I guess, with your annotation you want to do two things:

  • make the program faster
  • make the programmers have to work less (because they don't have to type the null-checks)

For the first one: A Null-check consumes hardly any resources. If you run this sample:

public static void main(String[] args) {
    long ms = System.currentTimeMillis();
    for (int i=0;i<10000;i++) {
        returnsNonNull(i);
        doNothing();
    }
    System.out.println("Without nullcheck took "+(System.currentTimeMillis()-ms)+" ms to complete");

    ms = System.currentTimeMillis();
    for (int i=10000;i<20000;i++) {
        if (returnsNonNull(i)!=null) {
            doNothing();
        }
    }
    System.out.println("With nullcheck took "+(System.currentTimeMillis()-ms)+" ms to complete");
}

public static String returnsNonNull(int i) {
    return "Foo "+i+" Bar";
}
public static void doNothing() {

}

You will see, there is hardly any difference between these two tests. The second one (with the null-check) is sometimes even faster than the first one, meaning they both are pretty much indistinguishable when it comes to resource use.

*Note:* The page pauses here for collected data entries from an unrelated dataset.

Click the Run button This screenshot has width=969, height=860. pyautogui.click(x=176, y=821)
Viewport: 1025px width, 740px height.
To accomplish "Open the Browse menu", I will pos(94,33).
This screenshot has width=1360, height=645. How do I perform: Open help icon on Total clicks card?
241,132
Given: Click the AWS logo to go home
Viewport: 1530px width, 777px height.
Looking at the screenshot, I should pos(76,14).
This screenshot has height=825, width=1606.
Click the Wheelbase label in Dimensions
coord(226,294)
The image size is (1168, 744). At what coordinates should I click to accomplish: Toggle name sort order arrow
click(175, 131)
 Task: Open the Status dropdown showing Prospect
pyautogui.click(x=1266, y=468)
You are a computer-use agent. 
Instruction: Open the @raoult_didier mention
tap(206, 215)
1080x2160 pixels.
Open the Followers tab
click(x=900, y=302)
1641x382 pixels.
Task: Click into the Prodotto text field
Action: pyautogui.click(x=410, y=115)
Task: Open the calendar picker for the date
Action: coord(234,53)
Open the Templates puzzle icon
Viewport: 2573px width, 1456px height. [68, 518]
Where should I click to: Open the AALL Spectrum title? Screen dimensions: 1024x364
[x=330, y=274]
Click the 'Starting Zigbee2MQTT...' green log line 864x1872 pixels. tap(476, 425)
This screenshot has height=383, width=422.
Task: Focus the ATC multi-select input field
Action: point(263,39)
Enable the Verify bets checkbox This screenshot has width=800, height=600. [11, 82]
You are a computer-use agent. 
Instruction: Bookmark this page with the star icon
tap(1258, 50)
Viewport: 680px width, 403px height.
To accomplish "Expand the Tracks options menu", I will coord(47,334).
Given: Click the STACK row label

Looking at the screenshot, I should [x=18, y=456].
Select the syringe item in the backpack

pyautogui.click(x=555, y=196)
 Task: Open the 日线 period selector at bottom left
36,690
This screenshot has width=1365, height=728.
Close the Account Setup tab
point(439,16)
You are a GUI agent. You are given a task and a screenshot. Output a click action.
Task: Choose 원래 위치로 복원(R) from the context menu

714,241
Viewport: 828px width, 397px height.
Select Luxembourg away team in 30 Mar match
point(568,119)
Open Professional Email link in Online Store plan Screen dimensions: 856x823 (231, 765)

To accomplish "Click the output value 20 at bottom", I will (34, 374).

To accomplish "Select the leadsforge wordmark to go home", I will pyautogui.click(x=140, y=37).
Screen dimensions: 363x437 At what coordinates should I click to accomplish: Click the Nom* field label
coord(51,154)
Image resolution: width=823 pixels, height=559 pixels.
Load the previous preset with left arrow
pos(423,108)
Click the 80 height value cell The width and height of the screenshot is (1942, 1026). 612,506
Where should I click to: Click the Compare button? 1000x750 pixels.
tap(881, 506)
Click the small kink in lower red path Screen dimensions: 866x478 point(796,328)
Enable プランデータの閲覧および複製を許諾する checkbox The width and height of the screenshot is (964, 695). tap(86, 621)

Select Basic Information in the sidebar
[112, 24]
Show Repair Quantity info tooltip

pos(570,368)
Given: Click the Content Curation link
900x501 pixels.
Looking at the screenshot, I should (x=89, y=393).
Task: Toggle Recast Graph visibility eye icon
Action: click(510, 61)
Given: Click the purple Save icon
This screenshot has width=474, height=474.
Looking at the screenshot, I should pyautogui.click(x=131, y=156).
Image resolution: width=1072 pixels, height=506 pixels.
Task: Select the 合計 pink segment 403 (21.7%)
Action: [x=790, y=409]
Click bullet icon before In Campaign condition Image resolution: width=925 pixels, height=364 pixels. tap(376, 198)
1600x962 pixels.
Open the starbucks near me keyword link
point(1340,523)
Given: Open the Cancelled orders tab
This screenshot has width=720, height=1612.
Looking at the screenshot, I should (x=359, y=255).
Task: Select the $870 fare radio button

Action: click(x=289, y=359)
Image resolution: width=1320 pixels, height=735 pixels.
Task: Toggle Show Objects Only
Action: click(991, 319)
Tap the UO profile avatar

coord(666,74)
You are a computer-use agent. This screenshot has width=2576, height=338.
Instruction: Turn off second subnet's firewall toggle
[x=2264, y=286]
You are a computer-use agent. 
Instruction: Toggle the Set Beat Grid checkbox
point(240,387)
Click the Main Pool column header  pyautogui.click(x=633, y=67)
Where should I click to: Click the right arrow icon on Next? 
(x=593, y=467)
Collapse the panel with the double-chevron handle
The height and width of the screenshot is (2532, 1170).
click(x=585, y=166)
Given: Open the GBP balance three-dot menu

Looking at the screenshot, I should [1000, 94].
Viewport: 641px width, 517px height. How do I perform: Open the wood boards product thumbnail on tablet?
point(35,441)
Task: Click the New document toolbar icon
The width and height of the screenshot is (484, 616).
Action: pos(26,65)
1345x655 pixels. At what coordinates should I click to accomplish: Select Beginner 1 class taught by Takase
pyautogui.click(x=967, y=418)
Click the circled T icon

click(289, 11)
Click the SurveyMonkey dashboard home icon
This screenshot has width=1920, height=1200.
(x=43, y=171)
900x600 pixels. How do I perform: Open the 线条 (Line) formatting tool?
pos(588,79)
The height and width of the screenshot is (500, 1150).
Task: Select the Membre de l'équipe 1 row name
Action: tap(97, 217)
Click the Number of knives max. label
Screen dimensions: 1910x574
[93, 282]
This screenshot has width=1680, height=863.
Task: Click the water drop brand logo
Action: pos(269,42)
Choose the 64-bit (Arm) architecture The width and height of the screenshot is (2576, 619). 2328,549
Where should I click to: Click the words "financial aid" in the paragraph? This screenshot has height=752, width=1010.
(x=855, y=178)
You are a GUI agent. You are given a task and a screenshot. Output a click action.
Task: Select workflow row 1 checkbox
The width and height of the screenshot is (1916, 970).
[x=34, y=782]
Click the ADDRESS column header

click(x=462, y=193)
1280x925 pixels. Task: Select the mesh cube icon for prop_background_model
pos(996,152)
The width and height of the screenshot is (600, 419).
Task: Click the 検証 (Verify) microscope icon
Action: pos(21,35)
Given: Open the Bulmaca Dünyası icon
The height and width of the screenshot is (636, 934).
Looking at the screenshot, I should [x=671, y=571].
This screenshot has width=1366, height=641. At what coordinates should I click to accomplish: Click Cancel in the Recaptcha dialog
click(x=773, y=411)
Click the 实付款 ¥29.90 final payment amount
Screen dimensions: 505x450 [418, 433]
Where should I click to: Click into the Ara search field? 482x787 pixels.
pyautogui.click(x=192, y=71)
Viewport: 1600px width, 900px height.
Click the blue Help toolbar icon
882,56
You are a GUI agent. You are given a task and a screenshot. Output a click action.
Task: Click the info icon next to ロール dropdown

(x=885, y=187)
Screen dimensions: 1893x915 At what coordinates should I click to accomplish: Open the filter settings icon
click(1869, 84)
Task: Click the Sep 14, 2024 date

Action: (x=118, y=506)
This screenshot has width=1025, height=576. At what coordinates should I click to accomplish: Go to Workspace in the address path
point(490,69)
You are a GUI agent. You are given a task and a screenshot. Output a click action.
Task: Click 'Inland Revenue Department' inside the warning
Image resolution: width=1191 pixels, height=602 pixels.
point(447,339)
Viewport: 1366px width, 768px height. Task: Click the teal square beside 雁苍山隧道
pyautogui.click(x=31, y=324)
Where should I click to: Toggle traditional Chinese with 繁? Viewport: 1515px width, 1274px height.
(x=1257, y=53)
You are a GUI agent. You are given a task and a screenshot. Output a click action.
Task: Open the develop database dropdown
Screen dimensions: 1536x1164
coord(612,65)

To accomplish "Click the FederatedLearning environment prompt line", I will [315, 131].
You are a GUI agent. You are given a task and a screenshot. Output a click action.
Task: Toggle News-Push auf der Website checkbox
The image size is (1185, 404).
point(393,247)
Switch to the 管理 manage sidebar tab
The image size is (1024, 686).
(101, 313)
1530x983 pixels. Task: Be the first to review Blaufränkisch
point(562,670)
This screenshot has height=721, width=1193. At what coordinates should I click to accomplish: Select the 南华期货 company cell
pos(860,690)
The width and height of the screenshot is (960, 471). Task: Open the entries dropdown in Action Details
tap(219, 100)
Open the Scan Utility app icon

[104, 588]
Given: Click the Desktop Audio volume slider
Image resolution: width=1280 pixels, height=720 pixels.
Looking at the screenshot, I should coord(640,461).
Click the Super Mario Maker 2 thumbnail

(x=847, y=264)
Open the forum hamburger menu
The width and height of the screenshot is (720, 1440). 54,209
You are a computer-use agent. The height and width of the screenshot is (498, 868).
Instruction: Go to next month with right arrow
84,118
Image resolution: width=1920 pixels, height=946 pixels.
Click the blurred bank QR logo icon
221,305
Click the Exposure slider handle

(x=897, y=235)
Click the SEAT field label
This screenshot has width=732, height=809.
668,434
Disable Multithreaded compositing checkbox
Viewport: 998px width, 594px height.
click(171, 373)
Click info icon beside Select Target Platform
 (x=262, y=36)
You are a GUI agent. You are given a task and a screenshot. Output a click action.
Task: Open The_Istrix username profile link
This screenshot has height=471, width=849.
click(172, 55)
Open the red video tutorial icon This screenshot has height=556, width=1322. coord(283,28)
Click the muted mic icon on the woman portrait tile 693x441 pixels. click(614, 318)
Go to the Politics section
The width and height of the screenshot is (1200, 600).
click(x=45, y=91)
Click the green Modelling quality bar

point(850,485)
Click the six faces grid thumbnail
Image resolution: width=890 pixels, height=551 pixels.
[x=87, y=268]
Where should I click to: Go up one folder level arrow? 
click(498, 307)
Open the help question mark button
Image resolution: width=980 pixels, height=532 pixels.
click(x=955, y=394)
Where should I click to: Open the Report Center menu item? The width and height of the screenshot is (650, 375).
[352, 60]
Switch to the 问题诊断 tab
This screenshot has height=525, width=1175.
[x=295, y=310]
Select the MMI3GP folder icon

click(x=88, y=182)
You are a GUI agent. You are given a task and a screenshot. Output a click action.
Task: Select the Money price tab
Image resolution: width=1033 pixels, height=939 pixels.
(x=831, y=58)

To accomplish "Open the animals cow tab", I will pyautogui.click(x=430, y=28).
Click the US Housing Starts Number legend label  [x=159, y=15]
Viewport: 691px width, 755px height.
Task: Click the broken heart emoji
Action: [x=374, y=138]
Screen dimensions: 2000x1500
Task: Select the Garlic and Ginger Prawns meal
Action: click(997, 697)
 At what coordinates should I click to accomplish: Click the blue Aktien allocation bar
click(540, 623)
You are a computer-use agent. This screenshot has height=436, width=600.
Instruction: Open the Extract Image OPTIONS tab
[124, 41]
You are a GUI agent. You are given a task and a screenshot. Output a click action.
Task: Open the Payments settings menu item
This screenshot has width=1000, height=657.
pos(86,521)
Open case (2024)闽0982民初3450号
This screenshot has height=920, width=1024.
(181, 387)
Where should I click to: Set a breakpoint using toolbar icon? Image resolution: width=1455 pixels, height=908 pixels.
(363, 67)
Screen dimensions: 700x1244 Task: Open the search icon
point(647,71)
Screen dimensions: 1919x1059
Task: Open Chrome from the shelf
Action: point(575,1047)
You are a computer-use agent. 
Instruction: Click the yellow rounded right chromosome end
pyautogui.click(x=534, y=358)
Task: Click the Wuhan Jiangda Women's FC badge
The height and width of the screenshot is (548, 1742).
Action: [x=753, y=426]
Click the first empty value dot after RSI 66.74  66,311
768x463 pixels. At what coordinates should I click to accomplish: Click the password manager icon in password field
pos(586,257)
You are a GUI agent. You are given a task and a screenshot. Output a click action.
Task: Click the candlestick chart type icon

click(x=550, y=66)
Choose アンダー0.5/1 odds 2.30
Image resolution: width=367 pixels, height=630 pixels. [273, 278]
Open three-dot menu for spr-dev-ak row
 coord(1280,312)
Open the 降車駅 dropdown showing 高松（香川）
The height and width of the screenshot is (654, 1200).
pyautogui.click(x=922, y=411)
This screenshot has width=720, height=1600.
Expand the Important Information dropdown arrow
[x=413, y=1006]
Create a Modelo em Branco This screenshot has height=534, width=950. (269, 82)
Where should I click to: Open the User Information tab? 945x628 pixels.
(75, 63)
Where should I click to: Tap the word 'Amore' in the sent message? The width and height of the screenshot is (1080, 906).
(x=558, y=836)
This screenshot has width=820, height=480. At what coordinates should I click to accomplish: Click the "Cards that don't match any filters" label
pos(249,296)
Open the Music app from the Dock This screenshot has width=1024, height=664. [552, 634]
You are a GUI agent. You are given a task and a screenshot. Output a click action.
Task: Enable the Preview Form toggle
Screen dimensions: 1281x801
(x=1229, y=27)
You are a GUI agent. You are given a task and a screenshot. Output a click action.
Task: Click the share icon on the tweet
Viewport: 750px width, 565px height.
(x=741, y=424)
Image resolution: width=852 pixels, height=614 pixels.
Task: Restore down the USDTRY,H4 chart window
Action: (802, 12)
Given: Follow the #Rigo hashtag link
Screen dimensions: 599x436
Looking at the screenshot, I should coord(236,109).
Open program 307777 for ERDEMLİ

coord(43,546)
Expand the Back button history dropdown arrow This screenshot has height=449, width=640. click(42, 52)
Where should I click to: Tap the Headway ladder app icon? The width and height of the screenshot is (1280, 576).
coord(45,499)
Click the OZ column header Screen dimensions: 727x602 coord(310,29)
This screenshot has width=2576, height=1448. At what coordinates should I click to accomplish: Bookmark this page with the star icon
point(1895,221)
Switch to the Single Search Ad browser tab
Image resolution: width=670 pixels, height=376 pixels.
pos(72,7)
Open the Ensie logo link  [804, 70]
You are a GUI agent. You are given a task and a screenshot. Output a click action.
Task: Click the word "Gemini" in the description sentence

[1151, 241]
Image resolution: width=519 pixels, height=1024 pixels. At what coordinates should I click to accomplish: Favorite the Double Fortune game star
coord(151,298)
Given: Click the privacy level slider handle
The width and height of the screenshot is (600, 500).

Now to the second point: You are actually making the programmers work more, not less. Except if there are absolutely no functions in your whole project and framework that ever return null the programmer now has to look up the function each time to check if he has to do a null-check or not. Seeing that about every framework in Java can under some conditions return null in some functions you are not reducing the workload for your programmers.

You said you want a warning to appear when they do a null-check where it is not necessary because of your @Nonnull-annotation. So what they will do is they type out the whole null-check and then get a warning and have to remove it again. See what I mean?

Also what if you make a mistake in your code and mark something as @Nonnull that can return null?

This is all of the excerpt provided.